We have dealt with the common misconception, that the de Broglie–Bohm theory does not only assign position to each quantum object but also a well defined momentum (or the value of any other observable). This idea is apparently very reasonable since the velocity of the Bohm-particles can certainly be multiplied with its mass. Michael Nauenberg has turned this misconception into an ingenious argument against the dBB theory—or rather into an argument against this modified version of it.

However, within the de Broglie–Bohm theory the product of velocity and mass has no physical meaning. In general its ambition is not to restore a classical world-view, but to solve the conceptual problems of quantum theory. In doing so any system is described by the pair of wave function and configuration. This implies an interesting reinterpretation of the property-concept.
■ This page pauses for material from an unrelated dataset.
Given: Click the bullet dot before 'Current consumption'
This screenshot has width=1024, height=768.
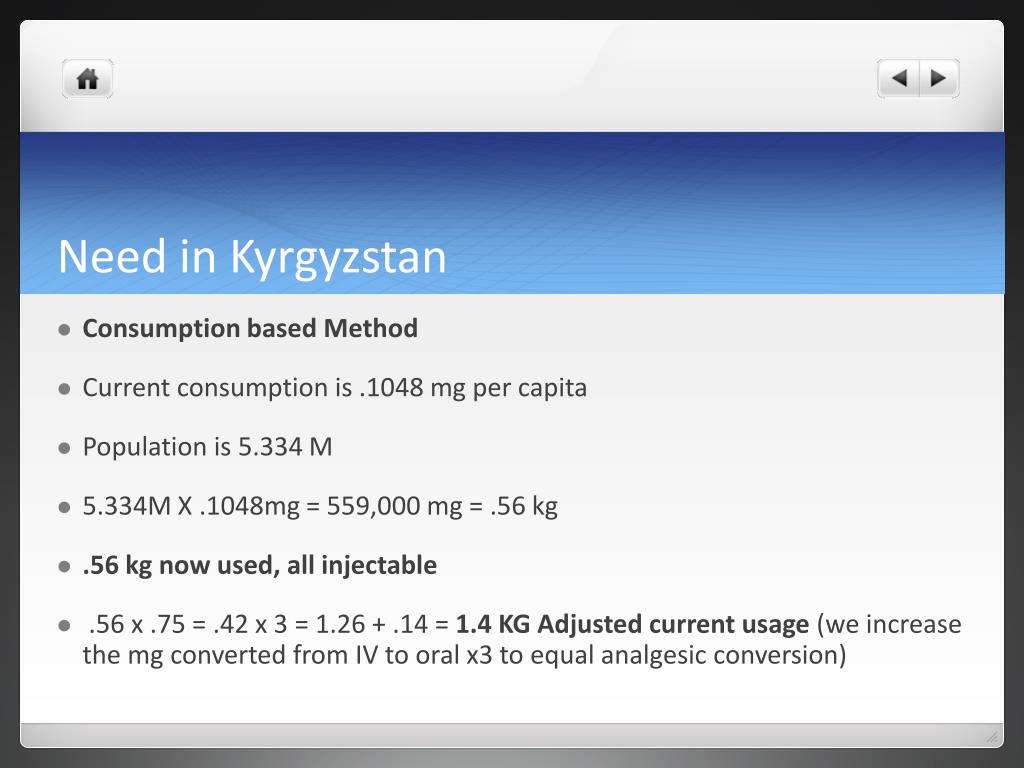Looking at the screenshot, I should [64, 389].
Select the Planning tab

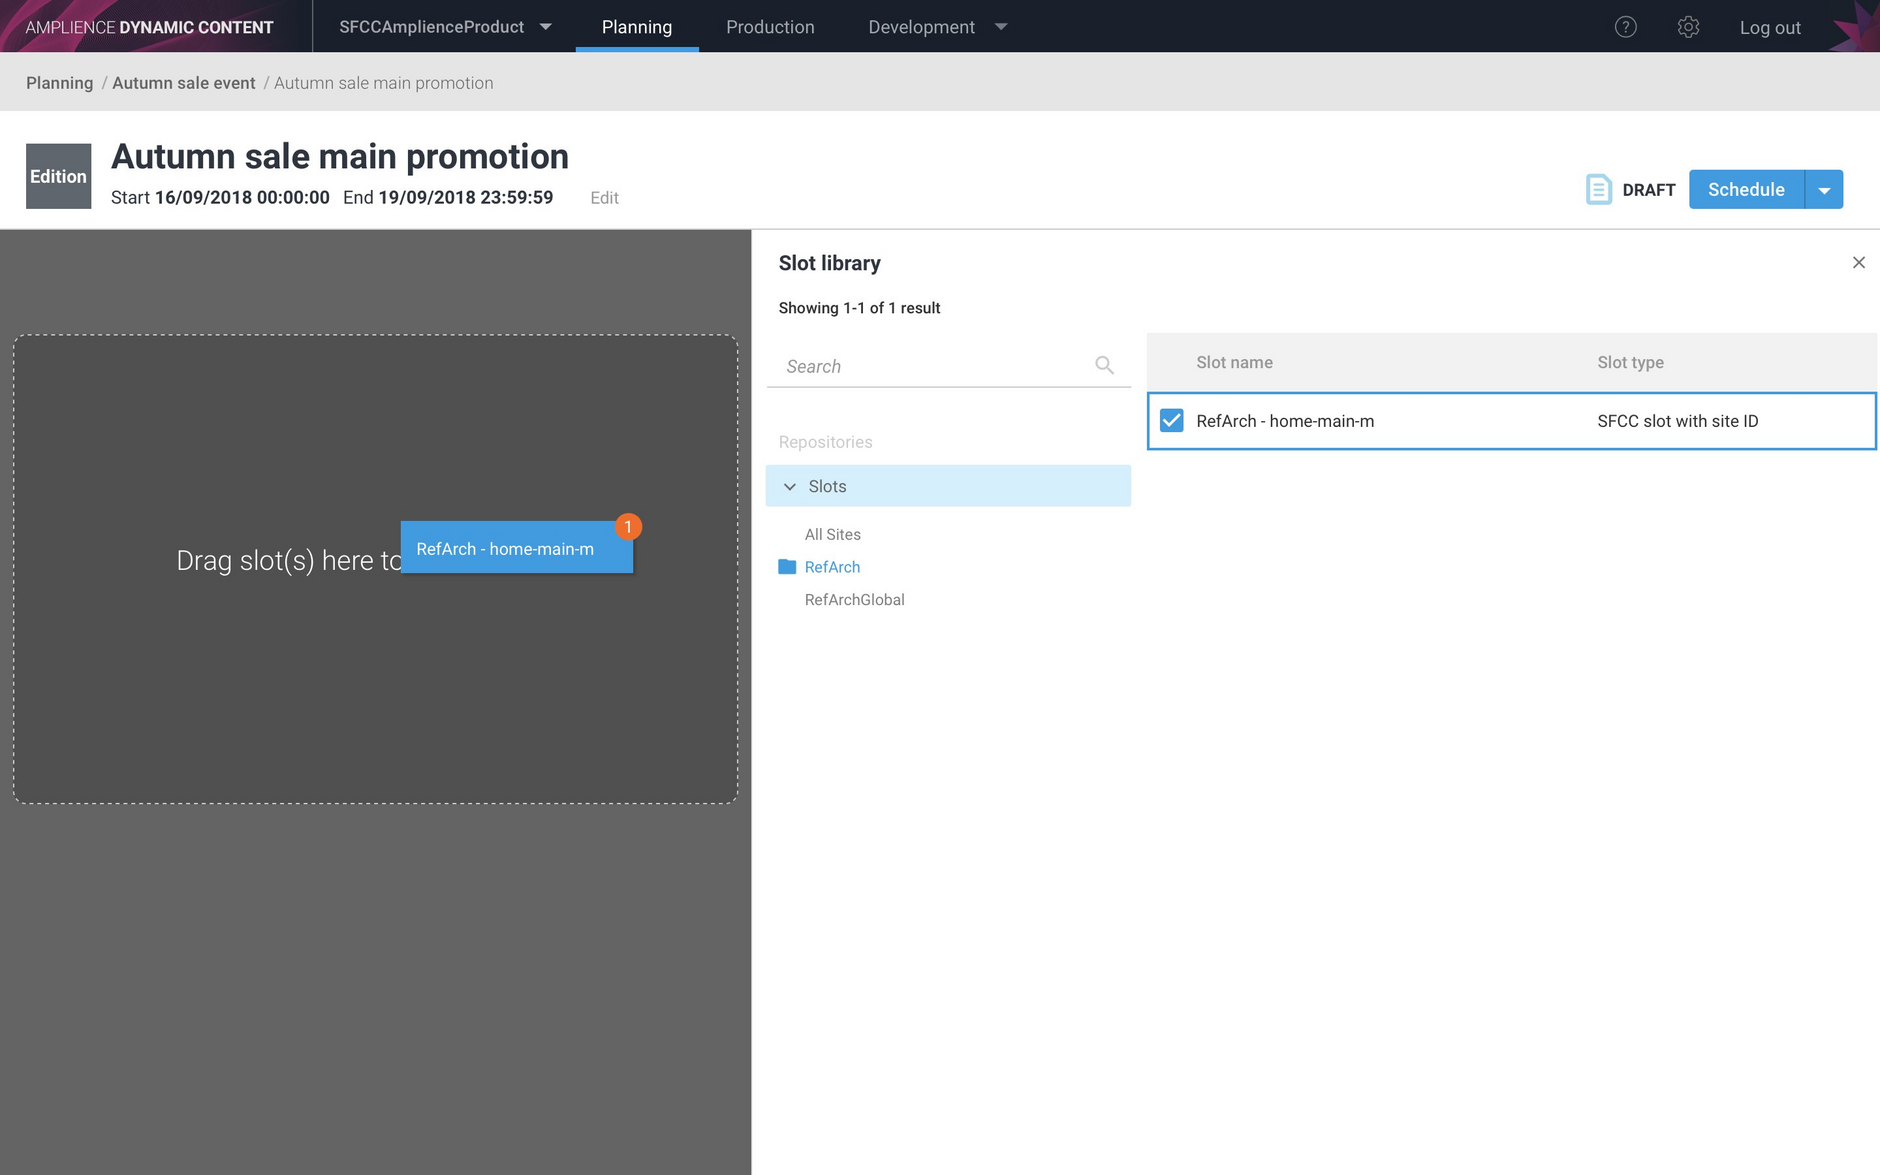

Properties like mass, charge, spin or momentum cannot be assigned to the object moving along the well-defined trajectories. Instead, they “belong” to the wave function, or rather: the result of a measurement of these quantities is determined by the wave function, the configuration and the specific experimental arrangement and does not reveal a previously existing (“hidden”) value. On the level of the individual trajectories concepts like momentum, energy and the like lose their meaning. This should not confuse anybody, since this motion is ruled by Bohmian mechanics and not by Newtonian mechanics.

All this may appear odd and nobody has to like or even to support the Bohm interpretation. However, it has to be acknowledged that it is not only a consistent interpretation of quantum mechanics but includes also “quantum weirdness”—like any other interpretation of quantum theory.